In any other movie, such an admission would be tantamount to a dire condemnation, a character-based foulness in the heart of Denmark, but Spectre avoids the consequences of skimping on the character development by dancing a delicate and difficult line in maintaining the status quo without sliding into staleness and decay.  This impressive accomplishment is owed to a rare triumph of plot over character, cemented by the power of the Bond mythology.  The film’s momentum is driven first and foremost by the setting, and the characterizations, though comparatively thin, at least didn’t leave me wailing and gnashing my teeth.  This balancing act would have fallen to pieces were it not for Craig and his magnetic onscreen charisma, or if his co stars had been less than average; as they stood, I was willing - even delighted - to mostly ignore the actors' shortcomings and dive into the film's manic, high-octane world.

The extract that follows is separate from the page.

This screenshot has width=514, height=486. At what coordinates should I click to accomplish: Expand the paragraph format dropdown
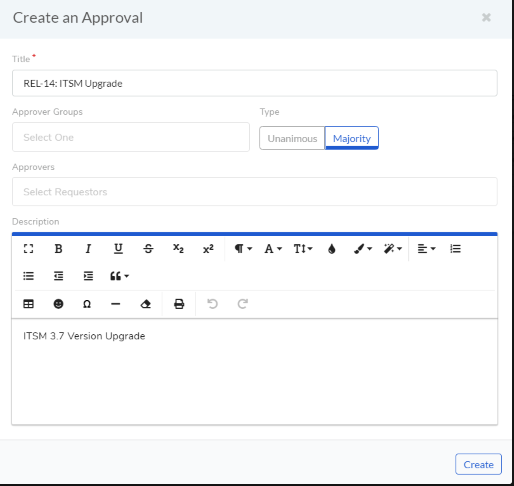click(x=243, y=249)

And Spectre certainly sanctifies our good faith, putting the pedal to the metal right from the start, bouncing from Mexico City, to the M16 home in London, and Rome, all while pursuing our film’s shadowy antagonist - who turns out to be none other than Ernst Blofeld, the mysterious mastermind behind the eponymous organization who also harbors a “surprising” connection to our film’s hero.  If it seems like I’m skimping a lot on the details, it’s because I am, but trust me - there's little that can’t be seen from a mile away.  Spectre is a movie held and propelled by a startling kinesis, one that defies easy description. The eternally actified Bond moves through his mission with old school zeal and determination, and must literally be seen in order to be fully understood.  In fact, this very celebration of the “old ways” of doing things speaks out in the side plot running congruent with Bond’s mission: M16, perceived as a relic of old-world spying, risks absorption and eventual dissolution into the Joint Intelligence Service.  This leads to M engaging in dimwitted but relevant ideological battle with the  devil-in-plain-sight leader of JIS, C (played by Andrew Scott), who also advocates a technologically-based global surveillance initiative called “Nine Eyes” that will supposedly replace traditional spies like Bond on the field.  This angle in the story is handled in a maddeningly hammy and meat-headed manner, but it isn’t shoved down the viewer’s gullet, serving only to contrast the (admittedly romanticized) fun and adventure found in Bond’s unrepentantly "classic" style of espionage with the cold, sterile and potentially-abusive threat posed by more “up-to-date” methods.

Just as Spectre succeeds despite its relatively weak characters, it also somehow manages to avoid stumbling over its many other flaws; it goes without saying that there is a lot to pick apart in this film, especially its pacing at some points.  Part of the downside for being such an action-oriented flick is that the stretches between the gunfights and fisticuffs feel that much longer, though I personally didn’t find this to be an issue for most of the movie.  More notable is the polarization strewn from its self-consciously old-school flavor.  The treatment of Seydoux’s character, the blandly avuncular showing by Fiennes’ M, along with the mandatory displays of hypermasculinity, might not sit well many modern audiences - nor, I imagine, would the old-fashioned extended torture sequences that’ll have you screaming “Why don’t you just shoot him?!” at the tops of your lungs.  These are legitimate critiques, and should be weighed in any debate regarding Spectre’s cinema mettle.  However, these disturbances are minor annoyances at their very worst, and the film was so linear in its direction that even the wonky pacing between fight scenes was far less painful than if this had been a less dynamic movie.

I came into this movie as a relative 00-novice, with mostly the older works for my reference besides Skyfall, so I might not reflect the reactions of someone who grew up with or participated in the mythology on a more continuous level.  Still, for all the cliches embedded into its thick-headed veneer,  there is a firm, pitch-perfect action flick pulsing beneath, and one that hardly misses a beat where it really counts.  It may not be the best Bond film ever, or even recently, but as long as you withhold your judgements, its energetic plot will carry you along for one wild ride.